Tasks for this exercise -
(1) In the Propeller II forum thread, replace "convinced" with "persuaded" and write out the passage starting with "cgracey · 2014-02-27 16:27" and going on through "the normal tasking.".
(2) In the Propeller II forum thread, how does a NULL differ from a nop?
(3) Check each statement against the Propeller II forum thread. Mark each one yes or no, and quote the exact words that decide it.
(a) cgracey asks for another two days.
(b) Cluso99 wants USB and SERDES finished before a release goes out.
(c) In Cluso99's proposal, Task 0 can set or reset stall bits for the other three tasks.

Supplied text -

>> Start

Propeller II update - BLOG

cgracey · 2014-02-27 16:27

Cluso99 wrote: »

Sorry, but I am yet to be convinced any of this is necessary.

Why can't all this run under the normal tasking.
Task 0 is a "super task" where it can set/reset "stall" bits for the other 3 tasks (the pipeline just effectively ignores the instruction and does not advance the PC is the "Stall" bit is active).
Task 0 can switch in the PTRA/B etc of any task so it can r/w those values.

Task 0 could then stall a task, and by examining the PC of the subject task, determine the next instruction to be executed (that is not in the pipe) and replace it with a new instruction to jmp (saving pc,z,c) to some special debugging code.

Perhaps there is something even simpler than this.

I've read what you wrote a few times, but I'm not understanding what you mean. It does sound like more work (in software) than what is being cooked up right now.

cgracey · 2014-02-27 16:30

Cluso99 wrote: »

Chip,
May I be so bold to ask that you suspend this and get a release out so that we can at least get on with some serious testing?
Then get on with USB and SERDES. If there is time, you can always come back to this later.

Would you give me another two days? Documentation is a big detour that I'd rather take once than twice.

jmg · 2014-02-27 16:33

cgracey wrote: »

I've read what you wrote a few times, but I'm not understanding what you mean. It does sound like more work (in software) than what is being cooked up right now.

My take was this is a suggestion for a way to single-step, by fiddling the pipeline.
- ie the 'super task' allows one opcode from another task to dribble thru the pipeline, with as many packing NULLs as needed.
A NULL is like a nop, but it does not change the PC.

A breakpoint may need to trigger a tail version of the same thing, to be able to stop with no added changes..

cgracey · 2014-02-27 16:34

jmg wrote: »

My take was this is a suggestion for a way to single-step, by fiddling the pipeline.
- ie the super task allows one opcode to dribble thru the pipeline, with as many packing NULLs as needed.
A NULL is like a nop, but it does not change the PC

Okay. I kind of got that part, but I didn't understand how this would facilitate preemptive multitasking.

cgracey · 2014-02-27 16:36

Cluso99 wrote: »

Chip,
May I be so bold to ask that you suspend this and get a release out so that we can at least get on with some serious testing?
Then get on with USB and SERDES. If there is time, you can always come back to this later.

Cluso99, are you running a DE2-115 or a DE0-Nano? If you've got the DE2-115, I could squeeze one out, but the docs would be a little out of sync, though the instruction set would clue you in.

jmg · 2014-02-27 16:40

cgracey wrote: »

Okay. I kind of got that part, but I didn't understand how this would facilitate preemptive multitasking.

>> End

Raw data -
>> Start

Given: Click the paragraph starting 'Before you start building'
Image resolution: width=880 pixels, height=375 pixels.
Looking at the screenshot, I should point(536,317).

>> End

Worked solutions -
(1)
cgracey · 2014-02-27 16:27

Cluso99 wrote: »

Sorry, but I am yet to be persuaded any of this is necessary.

Why can't all this run under the normal tasking.

(2) A NULL does not change the PC.

(3)
(a) Yes: "Would you give me another two days?"
(b) No: "get a release out so that we can at least get on with some serious testing? Then get on with USB and SERDES."
(c) Yes: "it can set/reset "stall" bits for the other 3 tasks"